Asked about Trump’s recent mixed messages about the Ku Klux Klan — Friday, Trump disavowed an endorsement from former Grand Wizard David Duke, then didn’t totally disavow it during a TV appearance the next day, only to blame his failure to disavow on a faulty earpiece — Hatch told CNN he doesn’t think Trump, “deep down,” is really a racist. He’s just “inexperienced in expressing himself” on racial issues.
“I think it’s up to us to make it clear that we don’t tolerate those types of racist organizations and I don’t know many people who would believe that [Republicans] do,” Hatch said. “I think deep down, I don’t think Donald Trump tolerates it either. I think he is just inexperienced in expressing himself at things like that.”
Despite Trump again disavowing Duke and white supremacist groups during his victory press conference last night, racial tension continues to surround his campaign.
Today, New York Magazine writes about Donald Trump Jr. doing an interview over the weekend with James Edwards, host of “Political Cesspool,” a show which Edwards describes as “unapologetically pro-white.” And Shuan King has a piece about a black University of Louisville student who says she was hit with racial and sexual slurs while being kicked out of a Trump rally. Stories of that sort have sparked concerns about rights violations at Trump events.
— Natalie Jackson (@NatJackEsq) March 2, 2016
While voters headed to the ballots yesterday, House Speaker Paul Ryan (W-WI) expressed a viewpoint shared by many prominent Republicans — that there’s no room in the party for a candidate who waffles when it comes to white supremacy.
“If a person wants to be the nominee of the Republican Party, there can be no evasion and no games,” Ryan said. “They must reject any group or cause that is built on bigotry. This party does not prey on people’s prejudices.” (Notice how Ryan’s comments, which critical of Trump, don’t totally close the door on the possibility he’ll support him if he ends up being the candidate — indeed, Ryan went on to say he still plans to support the nominee.)
Nonetheless, a CNN/ORC poll released Tuesday indicates Trump still has as much support as any Republican candidate on the topic of race relations. Sixteen percent of likely voters across the political spectrum think Trump will do the best job of any candidate, Democrat or Republican, when it comes to handling race relations — the highest percentage of any Republican. Hillary Clinton is the most trusted overall on that issue with 29 percent, and Bernie Sanders is second with 22 percent.

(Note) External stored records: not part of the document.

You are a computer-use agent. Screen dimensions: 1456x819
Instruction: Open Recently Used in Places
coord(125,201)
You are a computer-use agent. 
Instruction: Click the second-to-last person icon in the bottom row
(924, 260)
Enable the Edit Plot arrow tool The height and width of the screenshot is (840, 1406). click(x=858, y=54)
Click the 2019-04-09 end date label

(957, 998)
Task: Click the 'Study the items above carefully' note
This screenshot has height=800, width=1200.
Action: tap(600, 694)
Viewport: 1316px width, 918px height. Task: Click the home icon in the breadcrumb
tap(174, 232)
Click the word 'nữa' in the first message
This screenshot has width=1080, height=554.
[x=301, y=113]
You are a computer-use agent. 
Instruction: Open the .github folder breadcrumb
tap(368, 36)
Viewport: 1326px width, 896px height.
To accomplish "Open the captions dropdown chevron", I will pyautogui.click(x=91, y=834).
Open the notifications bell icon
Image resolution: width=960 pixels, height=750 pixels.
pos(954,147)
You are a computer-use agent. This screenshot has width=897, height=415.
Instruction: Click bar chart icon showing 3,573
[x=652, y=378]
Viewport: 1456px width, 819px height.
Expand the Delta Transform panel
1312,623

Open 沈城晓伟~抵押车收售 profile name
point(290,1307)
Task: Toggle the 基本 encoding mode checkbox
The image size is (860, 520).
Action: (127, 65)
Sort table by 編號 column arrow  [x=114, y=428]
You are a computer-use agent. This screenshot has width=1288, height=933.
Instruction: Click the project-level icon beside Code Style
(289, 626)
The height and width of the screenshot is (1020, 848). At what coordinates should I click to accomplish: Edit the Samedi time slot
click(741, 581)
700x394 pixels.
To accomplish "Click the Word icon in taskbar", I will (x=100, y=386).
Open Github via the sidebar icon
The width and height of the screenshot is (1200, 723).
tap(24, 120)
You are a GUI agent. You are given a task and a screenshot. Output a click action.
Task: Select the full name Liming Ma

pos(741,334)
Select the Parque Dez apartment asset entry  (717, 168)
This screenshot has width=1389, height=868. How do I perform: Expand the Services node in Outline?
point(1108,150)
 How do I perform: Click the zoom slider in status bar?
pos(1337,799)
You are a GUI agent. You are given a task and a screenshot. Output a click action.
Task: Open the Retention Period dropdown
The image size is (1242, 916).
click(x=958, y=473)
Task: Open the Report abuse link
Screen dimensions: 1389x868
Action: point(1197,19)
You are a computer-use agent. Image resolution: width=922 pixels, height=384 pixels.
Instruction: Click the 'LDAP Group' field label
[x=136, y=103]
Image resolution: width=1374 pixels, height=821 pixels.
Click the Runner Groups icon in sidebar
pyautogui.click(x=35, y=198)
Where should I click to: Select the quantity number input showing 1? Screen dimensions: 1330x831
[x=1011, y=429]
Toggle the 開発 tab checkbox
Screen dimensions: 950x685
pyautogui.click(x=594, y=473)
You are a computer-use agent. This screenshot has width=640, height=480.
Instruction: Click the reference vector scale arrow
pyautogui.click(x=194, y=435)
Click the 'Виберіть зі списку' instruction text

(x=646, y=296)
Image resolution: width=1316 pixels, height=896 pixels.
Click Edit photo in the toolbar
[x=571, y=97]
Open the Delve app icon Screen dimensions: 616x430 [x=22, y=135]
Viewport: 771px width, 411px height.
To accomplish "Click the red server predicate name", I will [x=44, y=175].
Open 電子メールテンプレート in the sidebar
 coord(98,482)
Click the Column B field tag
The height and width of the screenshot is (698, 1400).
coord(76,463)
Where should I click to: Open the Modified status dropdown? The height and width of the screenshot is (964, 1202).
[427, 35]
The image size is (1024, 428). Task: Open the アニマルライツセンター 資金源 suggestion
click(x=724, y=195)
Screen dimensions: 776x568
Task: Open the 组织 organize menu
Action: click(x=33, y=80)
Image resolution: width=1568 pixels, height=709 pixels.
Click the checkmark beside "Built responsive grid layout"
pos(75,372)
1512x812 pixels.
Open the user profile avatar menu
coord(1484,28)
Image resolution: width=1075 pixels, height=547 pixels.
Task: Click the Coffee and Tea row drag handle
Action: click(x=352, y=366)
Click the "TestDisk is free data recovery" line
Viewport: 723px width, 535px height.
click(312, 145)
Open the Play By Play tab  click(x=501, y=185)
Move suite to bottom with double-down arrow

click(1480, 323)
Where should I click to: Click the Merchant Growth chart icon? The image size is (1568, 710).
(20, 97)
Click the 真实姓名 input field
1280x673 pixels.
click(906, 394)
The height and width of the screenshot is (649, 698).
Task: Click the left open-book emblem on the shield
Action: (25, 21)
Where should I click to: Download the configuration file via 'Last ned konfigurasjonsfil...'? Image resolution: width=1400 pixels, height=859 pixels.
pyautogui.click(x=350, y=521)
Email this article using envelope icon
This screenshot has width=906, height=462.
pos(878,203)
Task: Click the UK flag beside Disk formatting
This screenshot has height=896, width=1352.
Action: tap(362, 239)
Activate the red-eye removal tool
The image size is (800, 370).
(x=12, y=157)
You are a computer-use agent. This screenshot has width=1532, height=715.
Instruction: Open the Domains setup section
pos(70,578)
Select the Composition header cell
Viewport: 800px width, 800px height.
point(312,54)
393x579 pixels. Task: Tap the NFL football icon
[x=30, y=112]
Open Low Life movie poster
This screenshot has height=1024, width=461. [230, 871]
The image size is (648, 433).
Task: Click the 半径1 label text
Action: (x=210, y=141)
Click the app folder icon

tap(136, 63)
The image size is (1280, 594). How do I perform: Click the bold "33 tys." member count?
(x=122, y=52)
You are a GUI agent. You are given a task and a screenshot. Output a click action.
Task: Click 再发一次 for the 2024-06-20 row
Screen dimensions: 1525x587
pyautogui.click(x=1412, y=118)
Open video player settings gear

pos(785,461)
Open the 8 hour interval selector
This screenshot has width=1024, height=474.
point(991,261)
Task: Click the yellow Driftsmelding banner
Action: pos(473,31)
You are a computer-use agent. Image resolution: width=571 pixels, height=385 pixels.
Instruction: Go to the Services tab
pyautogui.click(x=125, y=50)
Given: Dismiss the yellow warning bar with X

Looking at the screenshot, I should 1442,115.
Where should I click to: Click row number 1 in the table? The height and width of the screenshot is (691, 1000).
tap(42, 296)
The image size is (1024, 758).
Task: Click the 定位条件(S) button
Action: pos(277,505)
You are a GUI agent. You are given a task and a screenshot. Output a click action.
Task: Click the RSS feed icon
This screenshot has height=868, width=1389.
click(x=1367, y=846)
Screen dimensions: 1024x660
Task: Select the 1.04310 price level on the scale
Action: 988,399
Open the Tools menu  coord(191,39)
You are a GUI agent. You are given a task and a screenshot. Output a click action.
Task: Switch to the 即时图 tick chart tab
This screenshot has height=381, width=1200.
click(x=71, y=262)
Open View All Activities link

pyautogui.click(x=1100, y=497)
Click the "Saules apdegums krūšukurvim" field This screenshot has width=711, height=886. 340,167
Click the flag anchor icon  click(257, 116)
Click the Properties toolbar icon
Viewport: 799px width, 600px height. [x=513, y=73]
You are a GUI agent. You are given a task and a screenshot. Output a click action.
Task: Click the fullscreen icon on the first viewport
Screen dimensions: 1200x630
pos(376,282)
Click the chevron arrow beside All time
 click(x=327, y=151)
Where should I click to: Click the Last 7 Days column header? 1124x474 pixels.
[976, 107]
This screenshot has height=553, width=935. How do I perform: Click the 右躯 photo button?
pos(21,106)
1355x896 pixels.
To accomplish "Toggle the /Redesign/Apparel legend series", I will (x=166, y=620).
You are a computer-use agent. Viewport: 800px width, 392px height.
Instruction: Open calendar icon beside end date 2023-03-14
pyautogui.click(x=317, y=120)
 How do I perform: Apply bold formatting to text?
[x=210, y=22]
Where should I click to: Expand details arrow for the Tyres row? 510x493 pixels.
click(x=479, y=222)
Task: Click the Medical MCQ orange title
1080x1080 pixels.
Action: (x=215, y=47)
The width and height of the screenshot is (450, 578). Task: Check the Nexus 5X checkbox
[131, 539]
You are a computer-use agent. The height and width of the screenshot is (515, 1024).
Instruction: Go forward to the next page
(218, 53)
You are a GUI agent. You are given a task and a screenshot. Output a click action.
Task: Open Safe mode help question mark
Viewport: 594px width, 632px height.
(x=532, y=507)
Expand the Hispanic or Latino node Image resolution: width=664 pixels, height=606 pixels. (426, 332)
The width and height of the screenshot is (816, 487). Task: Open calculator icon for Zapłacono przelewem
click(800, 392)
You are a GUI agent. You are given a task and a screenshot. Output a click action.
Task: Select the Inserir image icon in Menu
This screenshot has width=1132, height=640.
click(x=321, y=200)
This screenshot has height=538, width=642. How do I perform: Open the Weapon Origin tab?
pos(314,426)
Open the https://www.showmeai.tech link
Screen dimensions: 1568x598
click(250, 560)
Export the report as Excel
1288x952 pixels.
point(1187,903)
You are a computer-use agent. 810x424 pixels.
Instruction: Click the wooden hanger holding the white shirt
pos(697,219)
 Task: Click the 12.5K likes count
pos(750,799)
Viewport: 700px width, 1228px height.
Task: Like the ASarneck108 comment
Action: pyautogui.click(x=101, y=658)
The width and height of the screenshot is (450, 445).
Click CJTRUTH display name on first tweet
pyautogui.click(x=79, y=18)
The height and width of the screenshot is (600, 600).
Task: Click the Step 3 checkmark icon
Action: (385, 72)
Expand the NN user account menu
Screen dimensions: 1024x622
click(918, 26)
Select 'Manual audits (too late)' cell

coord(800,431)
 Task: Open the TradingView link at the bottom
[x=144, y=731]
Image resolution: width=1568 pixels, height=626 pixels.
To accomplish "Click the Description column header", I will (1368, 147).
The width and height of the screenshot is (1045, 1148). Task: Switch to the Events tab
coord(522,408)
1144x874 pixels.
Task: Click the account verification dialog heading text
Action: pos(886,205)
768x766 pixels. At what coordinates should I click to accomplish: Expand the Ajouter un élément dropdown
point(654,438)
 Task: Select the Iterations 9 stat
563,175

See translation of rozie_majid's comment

Even among non-white voters, Trump does relatively well on race. Seven percent of nonwhite voters think Trump would be the best at handling race relations. That’s way behind Clinton’s 40 percent on that issue and Sanders’ 32 percent, but just one percentage point behind Rubio, who’s the most trusted Republican on race among non-whites.
With race not proving to be among the set of compelling issues in the GOP nomination contest, it remains to be seen whether Trump’s KKK controversy, combined with his record of making outrageous and divisive comments about immigrants, renders him unelectable in a general contest. But if does end up being the candidate, it’s clear some establishment Republicans will give him the benefit of the doubt rather than refusing to support their party’s nomination.